Diverse testimonianze antiche confermano come la zona di Tiarno fosse abitata già in epoca remota: per esempio, lungo l'antica strada romana per la quale si giunge al ponte di Cròina, anch'esso di epoca romana, furono rinvenuti alcuni interessanti reperti.

Le prime abitazioni di Tiarno sorsero alle falde dei colli San Giorgio e di Lèngros, le quali divennero molto numerose durante i secoli X-XI: è verosimile ricondurre proprio a questo periodo la divisione del paese in due parti. Così, gli abitanti di San Giorgio si estesero a valle, formando la località di Tiarno Superiore, mentre quelli del Lavan si stanziarono nel senso opposto e diedero vita a Tiarno Inferiore.

Il paese, situato allo sbocco della valle del Massangla, si presenta oggi piuttosto sviluppato in lunghezza e suddiviso nelle frazioni di Moi, Villa e Degara.

Al centro del paese, nella piazza, domina la chiesa di San Bartolomeo, la quale, inizialmente sorta come cappella, fu separata ed eretta a curazia nel 1662. Di notevole rilevanza è il polittico, collocato dietro l'altare maggiore, il quale si inserisce pienamente nella cultura manierista veneziana di metà secolo.

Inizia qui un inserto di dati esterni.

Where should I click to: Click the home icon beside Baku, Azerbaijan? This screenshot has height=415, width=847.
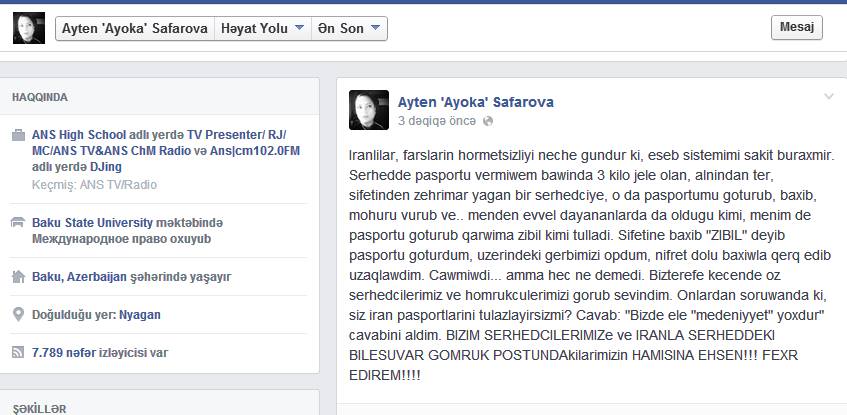click(x=18, y=277)
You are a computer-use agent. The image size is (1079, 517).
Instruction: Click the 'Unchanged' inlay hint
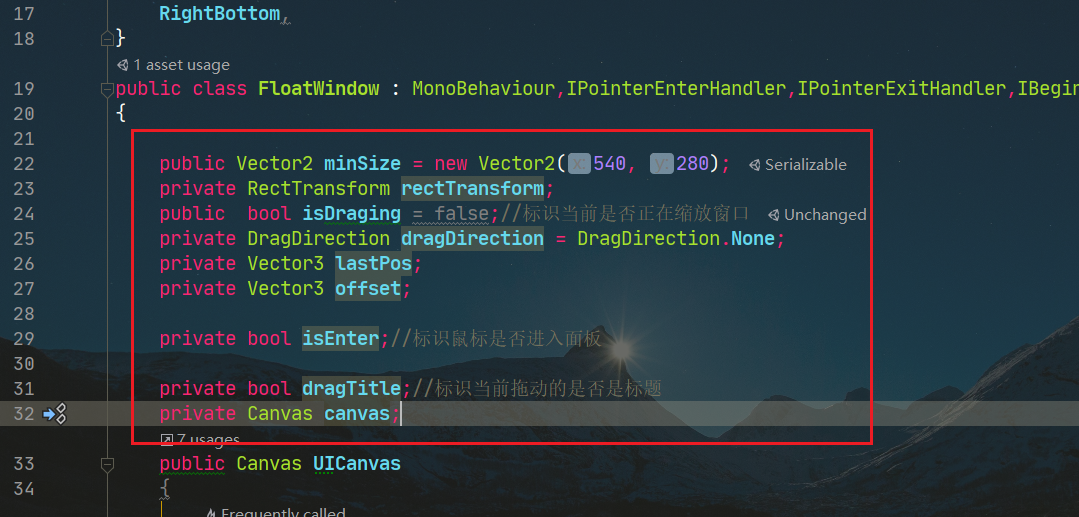825,215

Lasciato Tiarno di Sotto si può raggiungere la chiesetta di San Giorgio, la quale si trova a circa 856 metri, ubicata sul colle che sovrasta Tiarno di Sopra, offrendo così un'ampia vista panoramica su entrambi i paesi.
Dalla piccola chiesa, la strada conduce al suggestivo ponte di Cròina di epoca romana, il quale si eleva sopra il torrente Massangla. La bellezza della costruzione è aumentata dall'effetto spettacolare creato dalla cascata sgorgante a distanza di pochi metri. Il ponte può essere raggiunto anche partendo dal paese e seguendo la direzione per Lavan.

In passato esistevano inoltre, lungo il rio Massangla, ben sette segherie di tipo veneziano, una fucina e due mulini. Uno di essi, il mulino dei Bugatini, risalente al XV-XVI secolo, è tuttora esistente, sebbene abbia cessato la propria attività dopo la fine della seconda guerra mondiale. Il mulino, oggi ristrutturato, ospita ora un piccolo museo.
Proseguendo dal Mulino la passeggiata lungo il torrente Massangla, il sentiero conduce fino alla cascata del Gorg d'Abiss, luogo ricco di fascino e di suggestione.